▶ _Try it_:
The string "page" may appear in lines of the entries below. Report how many lines hold it, with only the number.

_ _ _ _

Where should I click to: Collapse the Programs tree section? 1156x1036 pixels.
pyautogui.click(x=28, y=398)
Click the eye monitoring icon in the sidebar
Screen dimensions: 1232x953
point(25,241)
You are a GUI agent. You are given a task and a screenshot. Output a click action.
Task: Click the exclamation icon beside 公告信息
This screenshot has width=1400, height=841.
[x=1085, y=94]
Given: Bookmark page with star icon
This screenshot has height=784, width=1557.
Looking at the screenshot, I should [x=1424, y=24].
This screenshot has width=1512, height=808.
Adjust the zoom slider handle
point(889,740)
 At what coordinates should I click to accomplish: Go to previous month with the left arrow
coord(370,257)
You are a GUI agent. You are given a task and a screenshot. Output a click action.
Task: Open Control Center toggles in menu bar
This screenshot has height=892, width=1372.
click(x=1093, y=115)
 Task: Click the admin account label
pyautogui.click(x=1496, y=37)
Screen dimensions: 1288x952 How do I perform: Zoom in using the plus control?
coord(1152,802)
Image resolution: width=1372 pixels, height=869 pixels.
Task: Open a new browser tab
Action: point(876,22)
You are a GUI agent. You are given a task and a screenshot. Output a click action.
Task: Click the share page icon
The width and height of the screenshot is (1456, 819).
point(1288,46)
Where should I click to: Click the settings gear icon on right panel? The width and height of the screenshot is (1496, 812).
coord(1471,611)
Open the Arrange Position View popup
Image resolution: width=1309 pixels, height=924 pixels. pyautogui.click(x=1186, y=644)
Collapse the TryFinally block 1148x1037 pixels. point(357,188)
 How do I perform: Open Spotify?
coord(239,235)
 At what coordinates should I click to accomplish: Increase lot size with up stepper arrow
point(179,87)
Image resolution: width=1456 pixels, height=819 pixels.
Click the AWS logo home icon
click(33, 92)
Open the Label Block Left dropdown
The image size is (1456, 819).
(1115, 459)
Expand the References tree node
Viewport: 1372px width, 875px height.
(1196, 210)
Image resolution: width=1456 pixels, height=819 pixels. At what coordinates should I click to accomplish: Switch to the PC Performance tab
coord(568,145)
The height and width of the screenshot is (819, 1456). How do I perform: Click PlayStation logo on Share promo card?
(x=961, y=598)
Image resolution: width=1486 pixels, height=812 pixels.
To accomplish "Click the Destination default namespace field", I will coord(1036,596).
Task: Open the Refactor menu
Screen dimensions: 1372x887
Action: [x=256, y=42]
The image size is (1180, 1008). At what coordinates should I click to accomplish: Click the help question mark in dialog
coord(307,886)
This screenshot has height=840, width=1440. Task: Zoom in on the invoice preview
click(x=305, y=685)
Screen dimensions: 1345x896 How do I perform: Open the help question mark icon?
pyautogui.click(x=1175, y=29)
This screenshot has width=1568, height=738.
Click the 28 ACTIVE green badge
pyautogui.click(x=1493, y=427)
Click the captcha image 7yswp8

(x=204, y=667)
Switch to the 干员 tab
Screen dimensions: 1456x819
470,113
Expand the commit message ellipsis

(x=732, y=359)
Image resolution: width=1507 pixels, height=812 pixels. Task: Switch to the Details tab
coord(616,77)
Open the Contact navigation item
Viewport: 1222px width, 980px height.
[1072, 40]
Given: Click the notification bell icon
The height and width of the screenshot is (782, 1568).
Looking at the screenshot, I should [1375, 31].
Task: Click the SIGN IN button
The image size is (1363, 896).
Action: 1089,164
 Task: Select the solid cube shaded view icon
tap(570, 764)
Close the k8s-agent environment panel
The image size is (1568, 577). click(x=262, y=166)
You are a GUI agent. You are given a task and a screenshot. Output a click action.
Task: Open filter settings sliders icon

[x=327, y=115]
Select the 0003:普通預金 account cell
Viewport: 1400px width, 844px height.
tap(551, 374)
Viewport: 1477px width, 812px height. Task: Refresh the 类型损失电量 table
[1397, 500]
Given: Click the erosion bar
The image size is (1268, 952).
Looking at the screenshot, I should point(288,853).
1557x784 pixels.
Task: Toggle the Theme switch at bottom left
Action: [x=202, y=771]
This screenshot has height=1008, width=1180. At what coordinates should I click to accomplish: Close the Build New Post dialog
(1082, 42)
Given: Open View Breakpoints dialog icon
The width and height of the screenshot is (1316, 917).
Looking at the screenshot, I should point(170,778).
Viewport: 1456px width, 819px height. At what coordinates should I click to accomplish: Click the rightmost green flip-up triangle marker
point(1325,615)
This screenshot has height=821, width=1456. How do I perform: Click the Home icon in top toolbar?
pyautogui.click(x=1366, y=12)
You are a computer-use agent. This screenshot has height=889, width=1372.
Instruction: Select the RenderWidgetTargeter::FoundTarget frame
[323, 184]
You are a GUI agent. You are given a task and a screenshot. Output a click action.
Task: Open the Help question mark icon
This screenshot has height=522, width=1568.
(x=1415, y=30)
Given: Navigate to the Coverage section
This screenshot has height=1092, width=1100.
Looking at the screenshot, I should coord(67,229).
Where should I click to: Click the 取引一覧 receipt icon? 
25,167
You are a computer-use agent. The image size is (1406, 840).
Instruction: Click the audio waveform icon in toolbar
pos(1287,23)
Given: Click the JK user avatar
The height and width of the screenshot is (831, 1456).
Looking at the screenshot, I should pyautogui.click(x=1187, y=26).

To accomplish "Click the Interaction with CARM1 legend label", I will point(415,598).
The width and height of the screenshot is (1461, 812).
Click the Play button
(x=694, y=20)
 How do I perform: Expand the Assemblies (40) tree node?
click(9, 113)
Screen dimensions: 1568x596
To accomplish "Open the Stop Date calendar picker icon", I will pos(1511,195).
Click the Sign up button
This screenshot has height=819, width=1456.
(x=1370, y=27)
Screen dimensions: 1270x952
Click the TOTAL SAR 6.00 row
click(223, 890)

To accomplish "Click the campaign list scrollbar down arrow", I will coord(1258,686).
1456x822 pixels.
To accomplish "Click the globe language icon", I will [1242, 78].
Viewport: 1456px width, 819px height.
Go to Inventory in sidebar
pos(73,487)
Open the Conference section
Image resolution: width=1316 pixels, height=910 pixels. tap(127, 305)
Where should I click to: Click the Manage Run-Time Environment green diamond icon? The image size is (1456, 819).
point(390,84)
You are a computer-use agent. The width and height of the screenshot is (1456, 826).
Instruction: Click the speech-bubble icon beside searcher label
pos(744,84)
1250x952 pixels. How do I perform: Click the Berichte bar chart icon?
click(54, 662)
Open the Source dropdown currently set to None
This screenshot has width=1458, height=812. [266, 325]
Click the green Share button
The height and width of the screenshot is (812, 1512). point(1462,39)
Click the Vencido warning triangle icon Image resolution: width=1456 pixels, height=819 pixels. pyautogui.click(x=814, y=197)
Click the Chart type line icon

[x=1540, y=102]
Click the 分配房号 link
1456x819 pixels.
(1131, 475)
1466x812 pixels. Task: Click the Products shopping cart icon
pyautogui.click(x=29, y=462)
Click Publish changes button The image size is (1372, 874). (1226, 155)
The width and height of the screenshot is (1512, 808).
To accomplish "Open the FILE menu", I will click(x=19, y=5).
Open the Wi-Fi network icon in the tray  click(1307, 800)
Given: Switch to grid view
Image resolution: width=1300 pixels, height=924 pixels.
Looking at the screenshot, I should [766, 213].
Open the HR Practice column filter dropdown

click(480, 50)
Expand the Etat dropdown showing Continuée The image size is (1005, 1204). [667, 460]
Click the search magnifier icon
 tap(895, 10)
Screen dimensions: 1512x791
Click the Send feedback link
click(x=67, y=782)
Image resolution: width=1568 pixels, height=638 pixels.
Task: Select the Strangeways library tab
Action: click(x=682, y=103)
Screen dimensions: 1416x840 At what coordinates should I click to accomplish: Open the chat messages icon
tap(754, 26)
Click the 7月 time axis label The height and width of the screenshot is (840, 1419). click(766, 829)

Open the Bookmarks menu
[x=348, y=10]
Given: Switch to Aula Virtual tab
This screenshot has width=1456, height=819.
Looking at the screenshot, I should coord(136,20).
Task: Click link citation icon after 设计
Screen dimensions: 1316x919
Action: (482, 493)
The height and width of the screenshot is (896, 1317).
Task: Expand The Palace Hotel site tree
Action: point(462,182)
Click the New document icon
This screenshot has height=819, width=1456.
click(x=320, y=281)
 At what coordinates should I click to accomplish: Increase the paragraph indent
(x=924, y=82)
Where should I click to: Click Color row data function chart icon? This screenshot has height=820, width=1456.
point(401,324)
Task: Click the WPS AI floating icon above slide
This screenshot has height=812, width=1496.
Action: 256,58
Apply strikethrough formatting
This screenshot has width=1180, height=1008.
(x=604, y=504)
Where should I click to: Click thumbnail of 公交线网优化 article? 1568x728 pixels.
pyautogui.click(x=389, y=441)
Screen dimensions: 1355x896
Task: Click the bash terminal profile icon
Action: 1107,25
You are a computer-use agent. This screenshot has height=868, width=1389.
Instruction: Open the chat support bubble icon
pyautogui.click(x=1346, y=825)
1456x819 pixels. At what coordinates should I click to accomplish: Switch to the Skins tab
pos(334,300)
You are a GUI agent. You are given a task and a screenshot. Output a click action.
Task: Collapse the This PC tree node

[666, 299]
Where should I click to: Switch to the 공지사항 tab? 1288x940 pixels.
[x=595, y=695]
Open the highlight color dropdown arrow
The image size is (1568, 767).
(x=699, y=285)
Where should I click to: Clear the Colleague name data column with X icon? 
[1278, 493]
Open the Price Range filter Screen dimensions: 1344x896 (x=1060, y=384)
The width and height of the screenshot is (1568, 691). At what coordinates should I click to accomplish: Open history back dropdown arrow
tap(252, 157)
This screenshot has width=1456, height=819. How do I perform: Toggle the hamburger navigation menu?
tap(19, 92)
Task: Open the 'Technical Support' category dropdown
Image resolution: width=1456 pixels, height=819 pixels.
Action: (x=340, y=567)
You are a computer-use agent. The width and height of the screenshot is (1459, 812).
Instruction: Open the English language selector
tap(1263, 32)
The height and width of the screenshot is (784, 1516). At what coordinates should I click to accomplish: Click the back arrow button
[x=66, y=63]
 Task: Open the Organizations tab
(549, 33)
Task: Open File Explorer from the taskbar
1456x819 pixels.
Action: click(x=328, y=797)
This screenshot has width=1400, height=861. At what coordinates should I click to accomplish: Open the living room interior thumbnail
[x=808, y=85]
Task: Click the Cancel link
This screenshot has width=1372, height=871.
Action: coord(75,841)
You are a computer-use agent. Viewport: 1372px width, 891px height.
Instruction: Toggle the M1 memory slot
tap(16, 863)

_ _ _ _

▶ _Result of the task_:
2